Justiça do Trabalho endurece regras contra assédio eleitoral para 2026

Norma detalha práticas proibidas, amplia controle e prevê monitoramento mensal dos casos

Geniffer Valeriano / Campo Grande News


Eleitor regitrando voto em eleições anteriores (Foto: Arquivo)

As eleições de 2026 passam a contar com regras mais rígidas que combatem o assédio eleitoral no ambiente de trabalho. A mudança, realizada pelo CSJT (Conselho Superior da Justiça do Trabalho), traz mais detalhes sobre o que caracteriza esse tipo de prática, além de criar mecanismos de controle e acompanhamento dos processos.

A principal alteração está na definição de assédio eleitoral. O texto deixa mais claro que a prática envolve qualquer tipo de pressão, ameaça ou constrangimento que influencie a liberdade de voto ou o posicionamento político do trabalhador. A norma também passa a considerar situações ocorridas até mesmo durante a contratação.

Por outro lado, a resolução estabelece limites para evitar interpretações equivocadas. Atividades como eleições sindicais, da CIPA (Comissão Interna de Prevenção de Acidentes) ou a escolha de representantes dos trabalhadores não se enquadram nesse conceito.

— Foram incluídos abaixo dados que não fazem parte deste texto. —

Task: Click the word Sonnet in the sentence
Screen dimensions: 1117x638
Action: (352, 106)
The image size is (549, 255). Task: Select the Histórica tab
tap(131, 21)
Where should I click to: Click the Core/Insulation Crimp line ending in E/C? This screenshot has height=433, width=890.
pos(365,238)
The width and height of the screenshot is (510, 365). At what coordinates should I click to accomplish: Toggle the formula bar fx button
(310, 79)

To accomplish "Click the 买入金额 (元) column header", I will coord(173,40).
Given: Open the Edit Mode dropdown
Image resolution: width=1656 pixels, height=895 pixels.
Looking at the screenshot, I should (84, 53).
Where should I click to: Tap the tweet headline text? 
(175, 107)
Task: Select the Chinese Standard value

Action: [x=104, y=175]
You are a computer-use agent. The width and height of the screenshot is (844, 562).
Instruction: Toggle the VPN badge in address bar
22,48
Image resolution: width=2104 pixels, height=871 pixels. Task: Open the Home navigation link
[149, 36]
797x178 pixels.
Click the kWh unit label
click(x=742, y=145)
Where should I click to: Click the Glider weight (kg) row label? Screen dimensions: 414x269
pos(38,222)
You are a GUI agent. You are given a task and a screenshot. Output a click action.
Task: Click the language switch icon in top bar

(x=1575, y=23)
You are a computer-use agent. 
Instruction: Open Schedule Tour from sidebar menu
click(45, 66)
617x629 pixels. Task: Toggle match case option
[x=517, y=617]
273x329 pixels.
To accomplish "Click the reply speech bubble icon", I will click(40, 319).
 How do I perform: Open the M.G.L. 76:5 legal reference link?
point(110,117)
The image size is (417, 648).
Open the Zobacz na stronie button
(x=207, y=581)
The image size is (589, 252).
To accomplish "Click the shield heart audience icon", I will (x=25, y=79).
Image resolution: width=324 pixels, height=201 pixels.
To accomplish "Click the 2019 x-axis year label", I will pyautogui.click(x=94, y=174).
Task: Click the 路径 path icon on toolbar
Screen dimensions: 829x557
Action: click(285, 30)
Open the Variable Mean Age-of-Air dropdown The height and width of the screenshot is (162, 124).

Outra mudança importante é a padronização dos processos na Justiça do Trabalho. A partir de agora, ações relacionadas ao assédio eleitoral deverão ser identificadas corretamente no sistema. Caso isso não ocorra, o juiz poderá determinar a regularização.

A nova regra também prevê o uso de tecnologia para melhorar o acompanhamento dos casos. O sistema da Justiça do Trabalho deverá informar automaticamente a existência de processos e decisões sobre o tema. Enquanto essa função não estiver disponível, o envio das informações será feito manualmente.

Além disso, foi criado um dispositivo que determina o monitoramento mensal dessas ações pelas corregedorias regionais, medida que busca garantir maior controle e transparência.